Banks should quickly adopt LIBOR alternatives: Swiss expert

ZURICH (Reuters) - Banks should adopt alternative reference interest rates swiftly ahead of the expected end of Libor in 2021, said a Swiss expert and member of a panel developing the country’s alternative rate for new corporate and private loans.

Switzerland, the United States, the euro zone, Britain and Japan need to replace the dominant Libor money market rate, which is being phased out after a series of scandals that led to banks being fined billions of dollars.

Switzerland is now putting the finishing touches on its transition to the Swiss Average Rate Overnight (SARON).

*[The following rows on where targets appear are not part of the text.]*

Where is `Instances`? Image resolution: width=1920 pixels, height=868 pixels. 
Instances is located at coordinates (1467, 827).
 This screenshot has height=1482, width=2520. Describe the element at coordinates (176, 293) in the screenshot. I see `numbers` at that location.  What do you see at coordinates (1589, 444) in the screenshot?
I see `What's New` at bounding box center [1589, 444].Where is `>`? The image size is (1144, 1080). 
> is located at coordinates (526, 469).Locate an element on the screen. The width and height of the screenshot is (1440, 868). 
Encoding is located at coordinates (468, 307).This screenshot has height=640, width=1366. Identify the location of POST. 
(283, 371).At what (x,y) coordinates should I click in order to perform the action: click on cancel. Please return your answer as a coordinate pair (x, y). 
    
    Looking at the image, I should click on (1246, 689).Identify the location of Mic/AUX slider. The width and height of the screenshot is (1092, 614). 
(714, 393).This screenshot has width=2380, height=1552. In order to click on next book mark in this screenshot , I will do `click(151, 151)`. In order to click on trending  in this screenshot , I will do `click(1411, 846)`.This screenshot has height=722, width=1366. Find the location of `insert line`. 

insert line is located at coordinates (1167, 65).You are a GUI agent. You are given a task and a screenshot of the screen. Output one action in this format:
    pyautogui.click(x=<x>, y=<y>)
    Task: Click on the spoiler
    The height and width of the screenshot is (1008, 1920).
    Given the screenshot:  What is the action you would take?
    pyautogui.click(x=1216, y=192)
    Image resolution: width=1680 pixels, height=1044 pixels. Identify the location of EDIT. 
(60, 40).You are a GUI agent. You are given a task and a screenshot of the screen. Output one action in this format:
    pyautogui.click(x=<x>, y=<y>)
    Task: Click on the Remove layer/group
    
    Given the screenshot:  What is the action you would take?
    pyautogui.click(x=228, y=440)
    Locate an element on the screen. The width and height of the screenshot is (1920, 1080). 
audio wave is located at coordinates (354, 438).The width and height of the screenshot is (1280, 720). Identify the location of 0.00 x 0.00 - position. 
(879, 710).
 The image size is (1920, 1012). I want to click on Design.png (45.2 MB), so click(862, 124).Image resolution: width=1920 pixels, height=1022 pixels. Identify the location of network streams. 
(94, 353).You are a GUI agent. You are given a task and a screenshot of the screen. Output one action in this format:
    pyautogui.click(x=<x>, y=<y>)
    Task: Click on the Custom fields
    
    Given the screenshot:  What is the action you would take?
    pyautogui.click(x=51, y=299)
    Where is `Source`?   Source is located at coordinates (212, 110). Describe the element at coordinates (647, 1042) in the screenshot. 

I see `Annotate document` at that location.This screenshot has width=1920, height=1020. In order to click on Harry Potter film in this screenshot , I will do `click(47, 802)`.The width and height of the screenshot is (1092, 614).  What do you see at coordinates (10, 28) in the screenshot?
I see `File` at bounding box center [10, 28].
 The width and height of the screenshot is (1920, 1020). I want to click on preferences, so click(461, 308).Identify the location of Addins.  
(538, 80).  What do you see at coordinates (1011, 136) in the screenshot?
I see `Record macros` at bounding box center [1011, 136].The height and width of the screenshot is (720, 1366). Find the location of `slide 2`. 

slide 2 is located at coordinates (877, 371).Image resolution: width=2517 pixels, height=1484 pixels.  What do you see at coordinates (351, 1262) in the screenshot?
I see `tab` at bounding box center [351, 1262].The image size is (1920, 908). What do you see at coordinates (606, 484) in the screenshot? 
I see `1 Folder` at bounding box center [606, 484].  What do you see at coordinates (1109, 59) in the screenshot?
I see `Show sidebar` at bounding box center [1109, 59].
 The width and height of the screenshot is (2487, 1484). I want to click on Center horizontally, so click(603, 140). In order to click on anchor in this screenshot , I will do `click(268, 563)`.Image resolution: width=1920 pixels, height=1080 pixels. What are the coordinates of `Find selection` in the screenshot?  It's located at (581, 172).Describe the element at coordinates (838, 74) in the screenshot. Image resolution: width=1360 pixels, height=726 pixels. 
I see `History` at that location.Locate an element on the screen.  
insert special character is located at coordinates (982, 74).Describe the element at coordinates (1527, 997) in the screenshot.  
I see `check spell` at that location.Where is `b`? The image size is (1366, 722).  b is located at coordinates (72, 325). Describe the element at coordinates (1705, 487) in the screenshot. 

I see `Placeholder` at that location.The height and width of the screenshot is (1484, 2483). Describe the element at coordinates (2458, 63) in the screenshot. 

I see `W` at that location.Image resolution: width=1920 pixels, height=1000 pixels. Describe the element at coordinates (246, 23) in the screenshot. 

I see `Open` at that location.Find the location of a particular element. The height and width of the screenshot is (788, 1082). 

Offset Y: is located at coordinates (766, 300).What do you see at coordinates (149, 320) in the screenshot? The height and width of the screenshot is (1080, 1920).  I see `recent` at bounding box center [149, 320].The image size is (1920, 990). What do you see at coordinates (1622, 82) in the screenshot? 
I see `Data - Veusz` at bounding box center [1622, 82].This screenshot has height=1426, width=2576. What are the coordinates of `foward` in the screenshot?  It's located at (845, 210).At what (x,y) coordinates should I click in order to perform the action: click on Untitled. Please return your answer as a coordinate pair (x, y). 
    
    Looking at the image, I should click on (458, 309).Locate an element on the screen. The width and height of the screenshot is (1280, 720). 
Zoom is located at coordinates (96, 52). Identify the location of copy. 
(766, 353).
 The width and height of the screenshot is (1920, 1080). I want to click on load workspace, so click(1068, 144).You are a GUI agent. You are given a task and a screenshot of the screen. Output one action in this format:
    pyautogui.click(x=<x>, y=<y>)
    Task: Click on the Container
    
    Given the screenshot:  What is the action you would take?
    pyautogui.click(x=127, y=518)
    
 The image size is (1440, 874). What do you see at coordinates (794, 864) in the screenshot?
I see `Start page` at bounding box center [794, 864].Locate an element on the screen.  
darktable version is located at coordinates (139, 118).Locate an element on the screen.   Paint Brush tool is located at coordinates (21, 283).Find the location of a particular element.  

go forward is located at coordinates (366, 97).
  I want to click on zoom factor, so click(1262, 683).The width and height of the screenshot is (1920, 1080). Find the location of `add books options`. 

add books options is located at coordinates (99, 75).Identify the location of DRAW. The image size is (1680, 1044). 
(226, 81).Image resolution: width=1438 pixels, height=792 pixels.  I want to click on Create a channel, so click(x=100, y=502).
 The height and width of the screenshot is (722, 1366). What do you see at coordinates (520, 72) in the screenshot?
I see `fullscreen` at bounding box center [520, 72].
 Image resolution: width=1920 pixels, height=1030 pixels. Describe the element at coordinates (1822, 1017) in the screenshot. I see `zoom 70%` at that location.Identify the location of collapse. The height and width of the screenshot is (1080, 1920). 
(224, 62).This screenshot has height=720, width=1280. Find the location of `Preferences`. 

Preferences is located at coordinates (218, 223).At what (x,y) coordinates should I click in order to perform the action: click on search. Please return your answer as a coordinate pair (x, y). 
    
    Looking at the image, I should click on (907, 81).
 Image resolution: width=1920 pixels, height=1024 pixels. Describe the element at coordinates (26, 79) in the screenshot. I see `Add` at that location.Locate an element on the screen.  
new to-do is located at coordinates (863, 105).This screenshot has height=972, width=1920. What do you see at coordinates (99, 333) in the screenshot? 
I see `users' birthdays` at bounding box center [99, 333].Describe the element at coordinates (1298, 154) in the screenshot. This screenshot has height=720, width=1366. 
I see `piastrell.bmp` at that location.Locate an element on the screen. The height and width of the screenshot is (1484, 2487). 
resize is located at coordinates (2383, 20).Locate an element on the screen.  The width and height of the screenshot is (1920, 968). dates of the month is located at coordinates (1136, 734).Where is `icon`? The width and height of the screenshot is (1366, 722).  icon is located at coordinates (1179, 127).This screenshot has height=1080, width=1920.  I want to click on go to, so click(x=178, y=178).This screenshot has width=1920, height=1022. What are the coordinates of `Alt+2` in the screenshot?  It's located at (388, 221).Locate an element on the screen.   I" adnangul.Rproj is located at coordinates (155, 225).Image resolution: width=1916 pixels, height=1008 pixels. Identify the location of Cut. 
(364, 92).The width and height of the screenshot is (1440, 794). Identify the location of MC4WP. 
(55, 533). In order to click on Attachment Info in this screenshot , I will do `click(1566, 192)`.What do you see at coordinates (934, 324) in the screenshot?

At a meeting in Zurich on Friday, SARON task force co-chair Martin Bardenhewer said banks should not delay in making the switch from Libor.

“It is a better strategy to transition voluntarily, which means a transition before the end of 2021, and not to wait for a ‘Big Bang’ transition which might have some additional risks,” he said.

In 2017, about 6 trillion Swiss francs ($6 trillion)of contracts used the London Interbank Offered Rate (Libor) as a benchmark, making it by far the most important interest rate for the Swiss economy.

Libor rates spiked in September 2008 after the collapse of Lehman Brothers, and three years later discount brokerage Charles Schwab filed lawsuits alleging 11 major banks conspired to manipulate the benchmark rate by reporting inflated or deflated rates from which Libor was calculated each day.

Unlike Libor, SARON is not calculated from contributions by individual banks but based on actual market prices, to be determined via a platform on the Swiss stock exchange serving banks and insurers. The aim is to make it tamper-proof.

Although the Libor might continue beyond 2021, Bardenhewer said, it would no longer represent a reference rate. The uncertainty over when and whether Libor will end could lead to legal problems in contracts.

“Therefore, there are very strong incentives to transition before,” Bardenhewer said.